Best ~$20 subscription: Claude Pro for coding depth. ChatGPT Plus for broadest features (image, video, voice, agents). Gemini AI Pro for Workspace integration. Perplexity Pro for search + access to third-party models. Le Chat Pro is cheapest at $15 with no-telemetry.
Best free API: Gemini. No credit card, generous limits. Groq for fastest open-model inference. Qwen for 1M free tokens per model.
Best budget API: DeepSeek at $0.28/M input (or $0.028 cached). Mistral Nemo at $0.02/M for ultra-cheap. Amazon Nova Micro at $0.035/M for AWS users.
Best coding agent: Claude Code (Pro $20/mo) or Codex (Plus $20/mo) for first-party. Cursor ($20/mo) or Cline (free, BYOM) for third-party.
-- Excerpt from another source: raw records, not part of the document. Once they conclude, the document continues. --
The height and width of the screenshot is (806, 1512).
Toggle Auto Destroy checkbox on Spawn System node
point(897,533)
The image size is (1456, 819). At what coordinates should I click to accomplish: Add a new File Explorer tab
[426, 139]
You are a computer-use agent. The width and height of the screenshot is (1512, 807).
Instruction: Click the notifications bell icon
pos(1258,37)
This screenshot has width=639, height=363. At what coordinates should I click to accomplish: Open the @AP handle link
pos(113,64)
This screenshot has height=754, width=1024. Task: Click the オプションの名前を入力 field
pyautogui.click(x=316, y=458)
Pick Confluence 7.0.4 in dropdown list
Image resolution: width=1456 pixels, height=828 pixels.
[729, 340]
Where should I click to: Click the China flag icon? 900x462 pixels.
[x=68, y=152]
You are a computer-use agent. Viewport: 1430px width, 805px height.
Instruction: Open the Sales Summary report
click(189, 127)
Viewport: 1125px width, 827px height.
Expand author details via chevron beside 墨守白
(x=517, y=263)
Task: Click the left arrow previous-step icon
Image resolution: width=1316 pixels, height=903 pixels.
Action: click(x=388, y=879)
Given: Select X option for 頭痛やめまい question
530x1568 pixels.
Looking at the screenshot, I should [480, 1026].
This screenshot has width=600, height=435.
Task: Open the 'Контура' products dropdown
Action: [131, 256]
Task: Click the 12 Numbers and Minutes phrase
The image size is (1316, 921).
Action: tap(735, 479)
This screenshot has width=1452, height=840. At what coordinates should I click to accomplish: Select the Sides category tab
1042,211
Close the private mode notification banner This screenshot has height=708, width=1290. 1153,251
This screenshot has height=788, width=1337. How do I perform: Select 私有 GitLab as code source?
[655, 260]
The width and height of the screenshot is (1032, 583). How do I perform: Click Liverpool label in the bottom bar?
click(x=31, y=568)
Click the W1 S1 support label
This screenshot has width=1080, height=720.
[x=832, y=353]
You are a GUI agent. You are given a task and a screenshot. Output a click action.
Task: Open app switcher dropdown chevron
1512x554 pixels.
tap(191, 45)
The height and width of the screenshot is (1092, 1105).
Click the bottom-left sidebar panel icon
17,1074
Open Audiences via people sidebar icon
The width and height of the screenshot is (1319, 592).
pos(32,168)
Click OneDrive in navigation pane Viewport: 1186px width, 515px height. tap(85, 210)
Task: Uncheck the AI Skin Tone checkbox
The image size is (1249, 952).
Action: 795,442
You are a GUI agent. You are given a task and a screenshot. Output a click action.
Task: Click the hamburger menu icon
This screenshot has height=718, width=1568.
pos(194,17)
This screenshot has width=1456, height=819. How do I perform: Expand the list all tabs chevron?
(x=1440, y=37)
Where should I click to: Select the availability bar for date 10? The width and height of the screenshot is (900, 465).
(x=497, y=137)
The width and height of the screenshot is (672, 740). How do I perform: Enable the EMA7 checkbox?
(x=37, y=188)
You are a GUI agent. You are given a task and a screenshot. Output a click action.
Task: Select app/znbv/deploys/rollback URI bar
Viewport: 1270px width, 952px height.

Amazon Q Developer free tier (50 agentic requests/mo) if you’re on AWS.
Best open-source models: Llama 4 Scout (10M context), Qwen3.5 (Apache 2.0, up to 397B), DeepSeek V3.2 (MIT), Phi-4 (MIT, best small models).
Best mobile SDK: Gemini via Firebase AI Logic – only first-party option for iOS/Android/Flutter.
Highest capability: Claude Opus 4.6, GPT-5.4, and Gemini 3.1 Pro are the three frontier models. Pick based on your use case and budget.
Subscriptions and APIs are separate worlds. Pick your subscription for daily use, pick your API for building things. Or just use Gemini/Qwen’s free tier for both.